Other Sites Fill the Gap
The lack of updates sent Web users to other sites looking for more information. CNN, MSNBC, and ABCNews.com all did excellent jobs providing updated information about the mission. CNN provided live video of Pathfinder press conferences using a Web browser plug-in called VXtreme, while MSNBC and ABC visitors could listen in to the press conferences on RealAudio. (The official Pathfinder Web site provided a list of Web sites providing audio and/or video of the press conferences using a Vosaic Java applet, but it difficult to get a good connection even after trying several different sites.)
     As expected, Florida Today's Space Online provided good coverage of the mission as events unfolded. Several other newspapers, including the New York Times, Boston Globe, Washington Post, and Los Angeles Times, provided extensive online Pathfinder coverage, including in-depth stories. Astronomy Now, a British astronomy magazine, provided press conference summaries and mission news on a timely basis, often while the press conferences were still in progress!
     While it's easy to cut down JPL for not providing up-to-the-minute information about the mission that we have somehow become accustomed to expect, they did have some successes. Their network of mirror sites meant that it was almost always possible for someone to access the official site at some location, regardless of traffic. During the entry, descent, and landing phase of the mission, the Web site provided frequent updates on the status of the mission as is landed on the surface -- which may have led people to believe that similar timely updates would be forthcoming during other aspects of the mission.

Beating Up Hit Counts
It's also worthwhile to deconstruct some of the numbers behind the official hit counts. The his counts seem impressive -- 265 million in five days -- but that number alone has little meaning. In Web jargon a "hit" is simply the retrieval of a file from a Web server. That file can be a text page, an image, or some other file.
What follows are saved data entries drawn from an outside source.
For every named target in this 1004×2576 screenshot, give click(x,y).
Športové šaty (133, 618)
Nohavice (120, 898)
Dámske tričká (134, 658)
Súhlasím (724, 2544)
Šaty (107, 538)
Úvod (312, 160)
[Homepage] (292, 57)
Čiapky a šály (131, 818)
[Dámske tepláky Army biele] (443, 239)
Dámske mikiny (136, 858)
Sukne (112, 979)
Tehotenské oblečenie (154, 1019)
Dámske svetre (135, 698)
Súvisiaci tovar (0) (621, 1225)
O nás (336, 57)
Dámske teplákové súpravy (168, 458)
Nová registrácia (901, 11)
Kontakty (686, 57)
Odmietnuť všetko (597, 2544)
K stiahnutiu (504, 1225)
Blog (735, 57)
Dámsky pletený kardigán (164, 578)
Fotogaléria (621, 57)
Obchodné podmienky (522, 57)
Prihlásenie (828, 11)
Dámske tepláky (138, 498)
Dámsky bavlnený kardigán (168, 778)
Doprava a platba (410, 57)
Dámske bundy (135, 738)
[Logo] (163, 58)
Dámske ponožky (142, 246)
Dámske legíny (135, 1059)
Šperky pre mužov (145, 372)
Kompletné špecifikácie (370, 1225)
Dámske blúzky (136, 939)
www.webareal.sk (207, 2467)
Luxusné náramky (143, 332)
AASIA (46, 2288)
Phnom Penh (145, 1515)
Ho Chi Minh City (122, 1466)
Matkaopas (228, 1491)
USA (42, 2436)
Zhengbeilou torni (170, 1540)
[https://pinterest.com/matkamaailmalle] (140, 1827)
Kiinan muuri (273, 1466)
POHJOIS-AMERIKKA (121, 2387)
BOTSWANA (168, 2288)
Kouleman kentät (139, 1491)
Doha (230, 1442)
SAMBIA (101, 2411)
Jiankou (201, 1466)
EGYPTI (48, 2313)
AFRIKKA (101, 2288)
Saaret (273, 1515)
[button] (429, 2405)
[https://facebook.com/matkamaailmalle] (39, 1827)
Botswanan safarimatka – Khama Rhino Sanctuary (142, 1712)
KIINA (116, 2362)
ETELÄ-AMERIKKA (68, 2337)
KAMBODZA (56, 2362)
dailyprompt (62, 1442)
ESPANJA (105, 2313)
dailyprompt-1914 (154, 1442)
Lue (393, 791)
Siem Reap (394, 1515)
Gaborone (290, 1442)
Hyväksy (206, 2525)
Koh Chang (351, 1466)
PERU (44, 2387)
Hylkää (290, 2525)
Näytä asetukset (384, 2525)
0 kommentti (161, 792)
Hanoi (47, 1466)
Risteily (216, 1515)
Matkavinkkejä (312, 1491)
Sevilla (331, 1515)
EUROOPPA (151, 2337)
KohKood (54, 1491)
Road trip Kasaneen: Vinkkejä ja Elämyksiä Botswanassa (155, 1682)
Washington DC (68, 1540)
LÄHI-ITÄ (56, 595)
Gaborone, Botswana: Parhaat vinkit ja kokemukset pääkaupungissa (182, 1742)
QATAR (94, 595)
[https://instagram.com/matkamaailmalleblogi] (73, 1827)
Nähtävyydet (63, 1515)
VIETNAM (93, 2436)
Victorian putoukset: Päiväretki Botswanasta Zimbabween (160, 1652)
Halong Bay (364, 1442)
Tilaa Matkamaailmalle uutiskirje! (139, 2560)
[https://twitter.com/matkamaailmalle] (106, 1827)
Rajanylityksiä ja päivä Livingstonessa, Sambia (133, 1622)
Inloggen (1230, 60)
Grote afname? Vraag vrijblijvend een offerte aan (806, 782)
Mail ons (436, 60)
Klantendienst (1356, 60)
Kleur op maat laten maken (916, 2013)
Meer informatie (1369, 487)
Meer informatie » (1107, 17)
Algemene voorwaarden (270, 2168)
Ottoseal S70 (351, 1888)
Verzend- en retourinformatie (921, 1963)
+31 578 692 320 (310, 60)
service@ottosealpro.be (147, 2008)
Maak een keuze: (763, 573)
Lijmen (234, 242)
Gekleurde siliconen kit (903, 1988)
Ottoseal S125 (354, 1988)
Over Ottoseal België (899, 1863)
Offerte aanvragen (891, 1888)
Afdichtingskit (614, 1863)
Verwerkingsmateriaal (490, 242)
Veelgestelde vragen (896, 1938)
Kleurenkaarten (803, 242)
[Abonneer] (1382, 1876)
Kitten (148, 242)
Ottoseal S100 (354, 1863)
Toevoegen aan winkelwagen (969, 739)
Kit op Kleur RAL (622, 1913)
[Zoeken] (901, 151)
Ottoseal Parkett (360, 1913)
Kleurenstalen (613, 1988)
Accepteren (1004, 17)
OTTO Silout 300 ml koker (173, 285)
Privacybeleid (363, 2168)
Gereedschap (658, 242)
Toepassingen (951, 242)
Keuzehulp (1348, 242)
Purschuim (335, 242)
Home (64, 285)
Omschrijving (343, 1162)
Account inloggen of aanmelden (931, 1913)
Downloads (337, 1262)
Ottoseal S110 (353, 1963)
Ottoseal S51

A typical Web surfer can rack up a large number of hits in a short period of time.
     On a typical day in the last week, the Mars Pathfinder home page consisted of the HTML page itself, a graphic with the mission logo, and around ten images from Pathfinder. Each of these files counts as a hit, so loading the full page with graphics is about 12 hits. The number of hits goes up if the visitor goes to other pages, loading new HTML files and new graphics.
     If the "average" visitor accounted for 15 hits each time he or she went to the site, the 265 million hits becomes a little under 18 million visits. Since many people visited the site more than once, looking for updated information about the mission, the number of different, unique, visitors to the site is probably somewhat smaller, perhaps on the order of a few million.
     That's not to take away from the excellent work the JPL Web staff did to keep the sites up so that people could easily access them. But what sounds more impressive: a few million visitors or 265 million "hits"?